**WORK INSTRUCTIONS:**
Could you transcribe every record below exactly, leaving out the pictures?

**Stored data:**
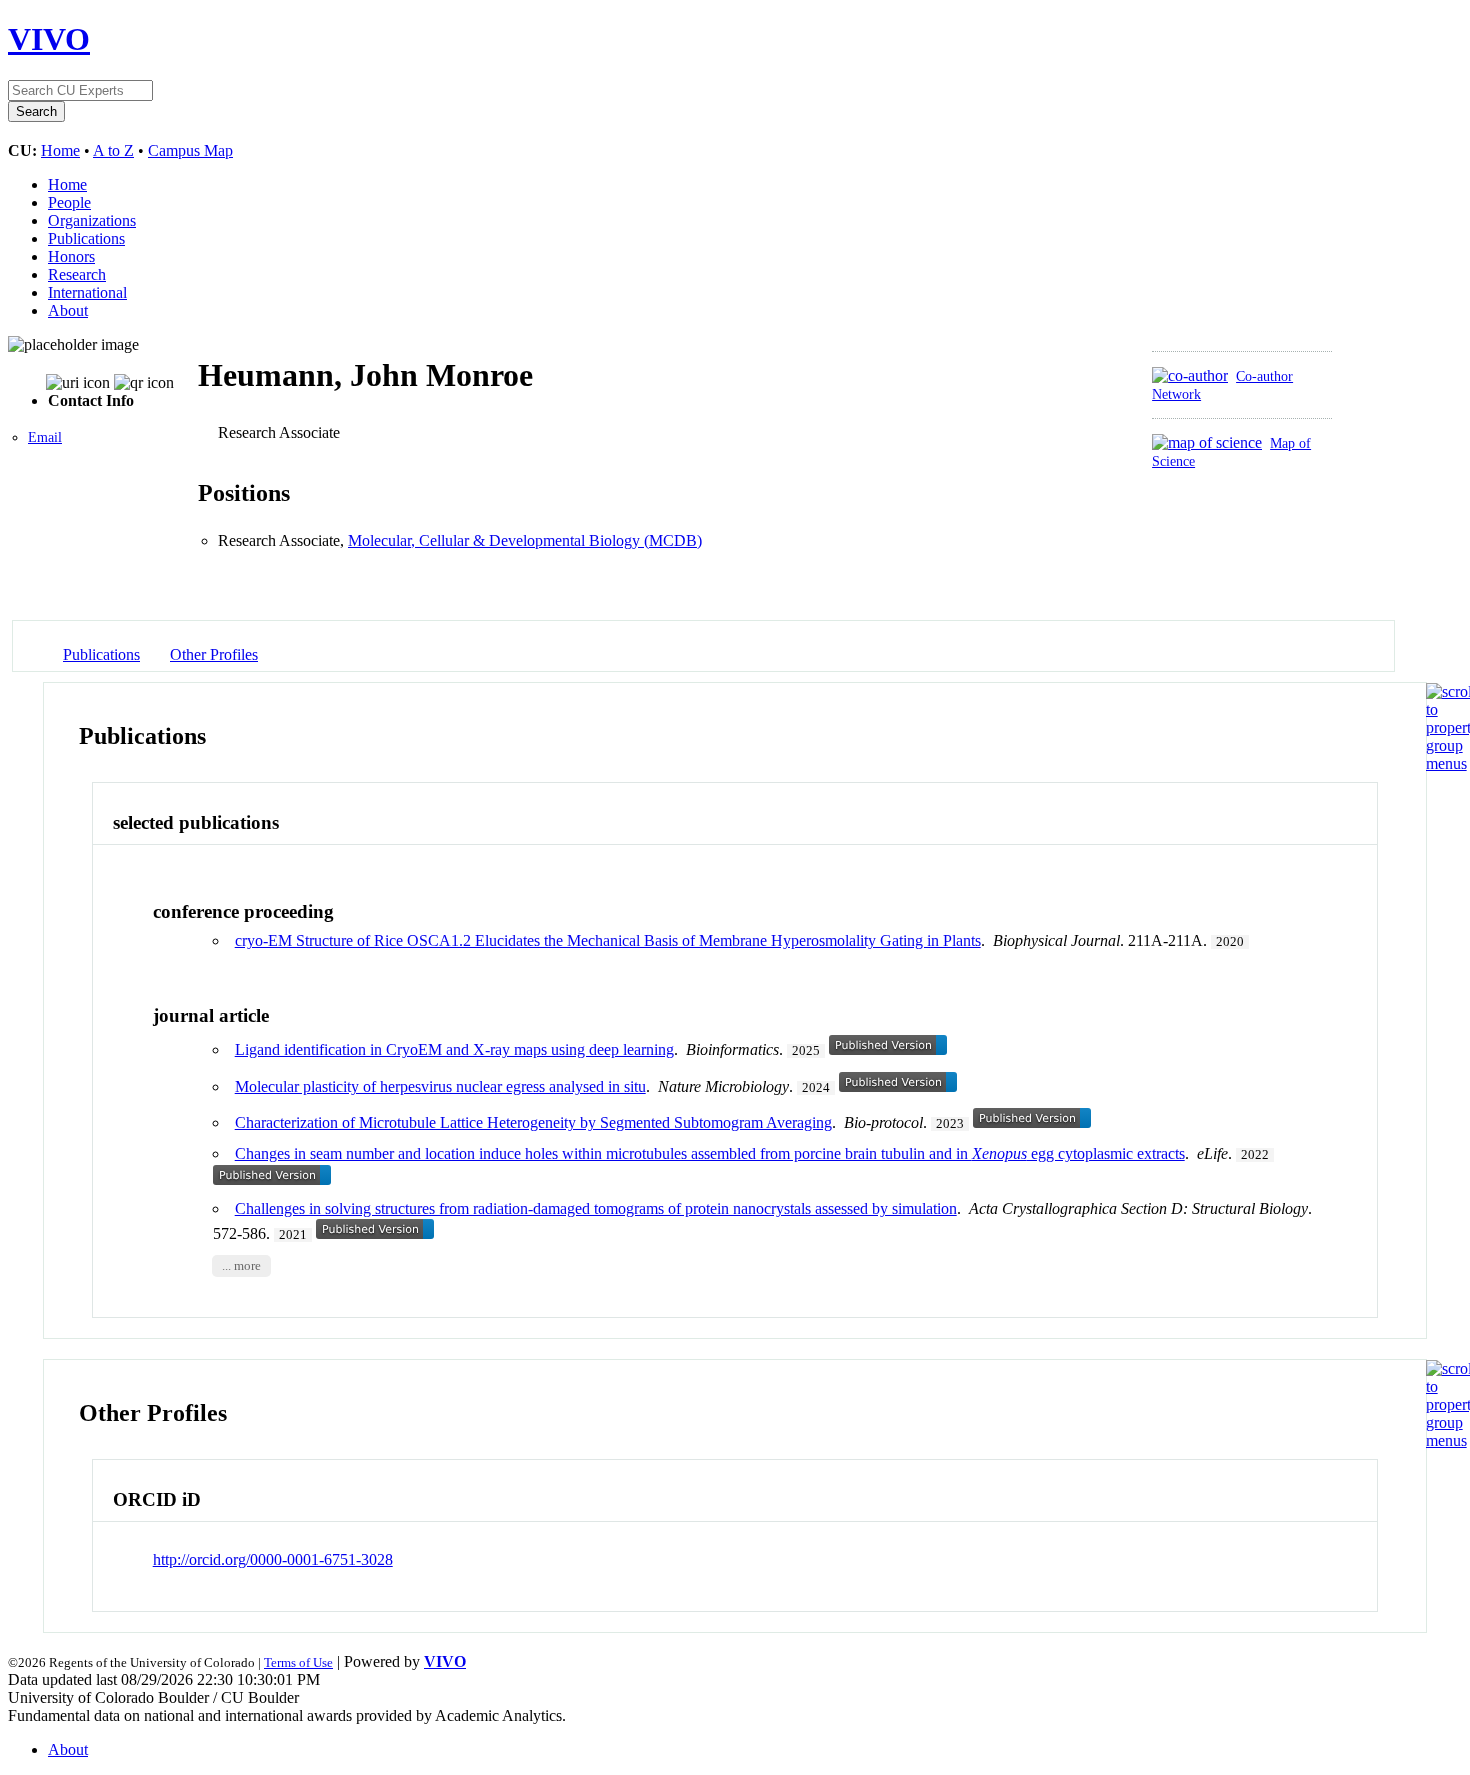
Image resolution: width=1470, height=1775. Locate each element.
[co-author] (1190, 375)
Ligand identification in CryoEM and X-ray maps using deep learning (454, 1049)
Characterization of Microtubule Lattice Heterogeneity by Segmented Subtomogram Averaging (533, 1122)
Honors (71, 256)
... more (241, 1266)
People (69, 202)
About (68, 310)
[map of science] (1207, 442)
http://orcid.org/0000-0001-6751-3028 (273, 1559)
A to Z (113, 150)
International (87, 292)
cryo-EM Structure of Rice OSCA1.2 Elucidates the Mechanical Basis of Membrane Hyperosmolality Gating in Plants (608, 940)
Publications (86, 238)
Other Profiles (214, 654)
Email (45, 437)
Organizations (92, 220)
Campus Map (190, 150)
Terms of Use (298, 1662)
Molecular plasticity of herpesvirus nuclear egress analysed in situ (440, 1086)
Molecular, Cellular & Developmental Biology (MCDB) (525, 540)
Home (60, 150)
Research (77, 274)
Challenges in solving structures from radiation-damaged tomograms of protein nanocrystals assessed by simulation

**TASK RESPONSE:**
Image resolution: width=1470, height=1775. Locate each element.
[co-author] (1190, 375)
Ligand identification in CryoEM and X-ray maps using deep learning (454, 1049)
Characterization of Microtubule Lattice Heterogeneity by Segmented Subtomogram Averaging (533, 1122)
Honors (71, 256)
... more (241, 1266)
People (69, 202)
About (68, 310)
[map of science] (1207, 442)
http://orcid.org/0000-0001-6751-3028 (273, 1559)
A to Z (113, 150)
International (87, 292)
cryo-EM Structure of Rice OSCA1.2 Elucidates the Mechanical Basis of Membrane Hyperosmolality Gating in Plants (608, 940)
Publications (86, 238)
Other Profiles (214, 654)
Email (45, 437)
Organizations (92, 220)
Campus Map (190, 150)
Terms of Use (298, 1662)
Molecular plasticity of herpesvirus nuclear egress analysed in situ (440, 1086)
Molecular, Cellular & Developmental Biology (MCDB) (525, 540)
Home (60, 150)
Research (77, 274)
Challenges in solving structures from radiation-damaged tomograms of protein nanocrystals assessed by simulation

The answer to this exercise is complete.